Wake County

State elections board adds early-voting sites in Wake County

Wake County residents will now have more places to vote early ahead of the Nov. 8 election, the North Carolina State Board of Elections ruled Thursday.

The board voted 3-2 to approve a proposal from the lone Democrat on the Wake County Board of Elections to expand the number of voting sites from one to nine during the first week of early voting, which starts Oct. 20.

“More Wake County voters will have the opportunity to cast their ballot at a time and place that is convenient to them. That’s a good thing, no matter how you spin it,” said Brian Fitzsimmons, chairman of the Wake County Democratic Party.

Wake has more registered voters – 684,753 – than any other county in the state. With that in mind, state elections board member Josh Malcolm referred to Wake’s initial plan of only one early voting site for the first week as “a train wreck.”

Wake tends to vote Democratic more than the rest of the state, but its election board – like all three-member county election boards in North Carolina – is run by a Republican majority.

Under a plan approved by that Republican majority last month, Wake would have only opened the Board of Elections office on Salisbury Street in downtown Raleigh during the first week of early voting. State law allows county election board members to appeal plans passed by their peers.

Members of 33 counties, including Wake, filled the state elections board office in downtown Raleigh on Thursday. The five-member state board spent all day ruling on appeals one at a time, sometimes debating with county board members.

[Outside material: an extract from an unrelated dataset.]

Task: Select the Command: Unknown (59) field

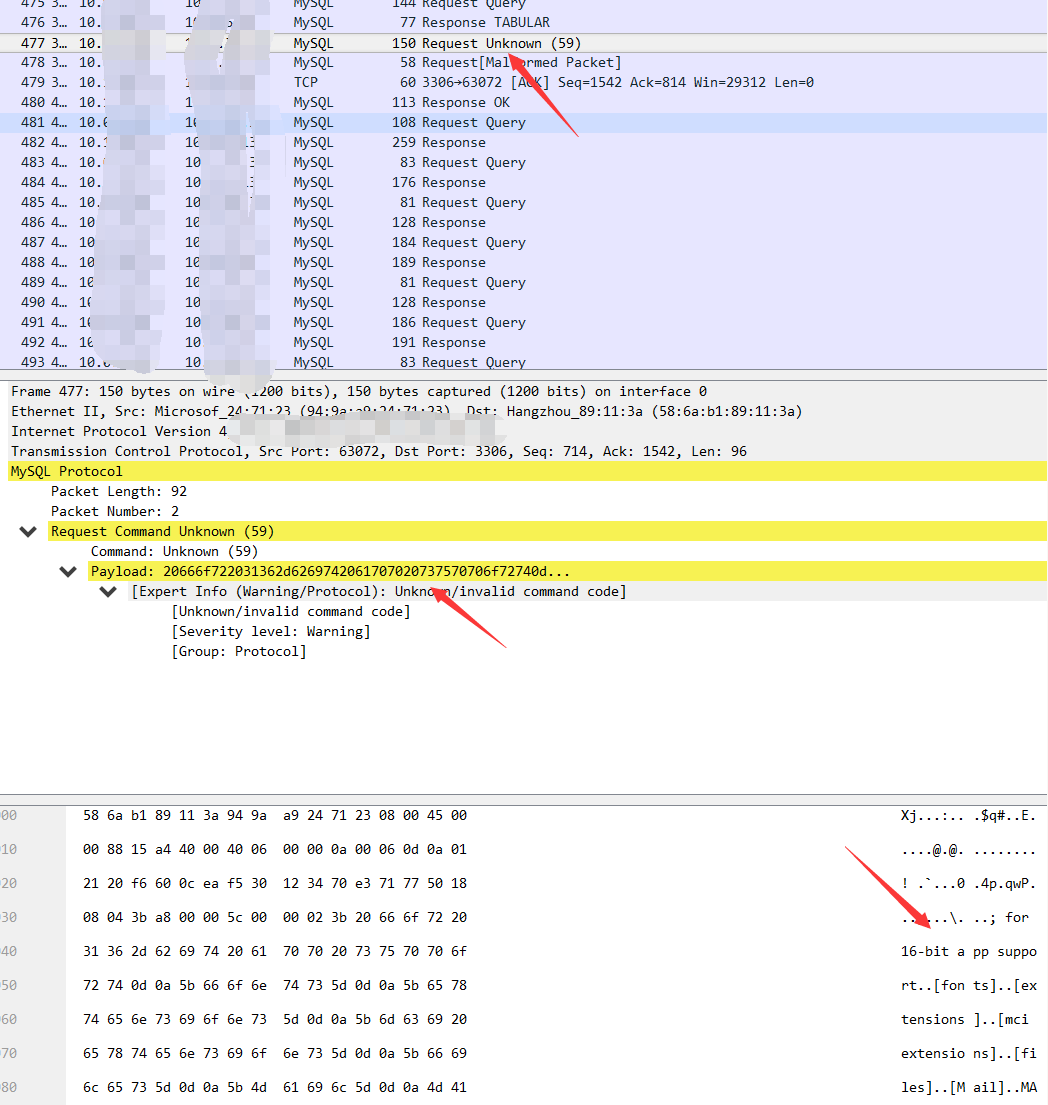Action: (174, 551)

Mark Ezzell, the Wake Democrat, waited until nearly 5 p.m. to make his case for more sites. He argued that Wake’s lone site in downtown Raleigh is too far away for residents of the other 11 Wake municipalities, and that the site poses parking challenges.

“You’ve got just a very slight nibble of our parking issues today when you drove here,” Ezzell said. “There is literally no free parking downtown at that site. It is, frankly, unsafe.”

Wake is a swing county that could play a major role in state and national elections. In the past two gubernatorial races, the county supported Democrat Bev Perdue in 2008 and Republican Pat McCrory in 2012.

The state board, which has a Republican majority, ruled Thursday less than a month after email records revealed top N.C. GOP leaders had asked county boards to restrict early voting.

Dallas Woodhouse, executive director of the North Carolina Republican Party, suggested Thursday that expanding early voting could lead to logistical problems. He preferred the election plans that were in place prior to a federal court ruling that nullified North Carolina’s voter ID law.

“We continue to believe that the early voting rules adopted on a bipartisan motion during the voter ID debate was the fairest and most economical solution,” Woodhouse said in a text.

“While it compressed early in person voting to 10 days, counties having to offer the same or more hours resulted in even more early and evening hours or more early voting locations,” he said.

Woodhouse, whom some have criticized for contacting county election board members, added that the state board’s votes on Wake and others show there’s no party-wide effort to discriminate.

“It proves the narrative the left always wants to paint about some massive Republican conspiracy to hurt some segments of voters is simply not true in Wake or anyplace else,” he said.

Ezzell said Wake’s additional first-week voting sites will now include Apex Community Center, Avery Street Recreation Center in Garner, Chavis Community Center in Southeast Raleigh, Herb Young Community Center in Cary, Northern Regional Center in Wake Forest, Lake Lynn Community Center in Raleigh, Hunt Recreation Center in Holly Springs and Eastern Regional Center in Zebulon.

The state’s ruling on Wake also maintains the 20 sites the county had planned to open between Oct. 27 and Nov. 5.

Meanwhile, the state board voted to keep the majority of a plan Orange County officials adopted last month that sets a 15-day early voting schedule that includes five locations. The plan does not include Sunday voting, but state officials directed Orange to open sites at 8 a.m. on the Saturday before election day, rather than 9 a.m.

The board effectively rejected a proposal from Republican Orange County elections board member Bob Randall, who appealed the state for fewer early-voting hours because he said he was worried about overworking poll officials.

“I had one of the staff members tell me that they’re working so late, such long hours that her mind became dazed; it was stressed out,” Randall told the Chapel Hill News last month. “And when that happens, we all know people are more apt to make mistakes.”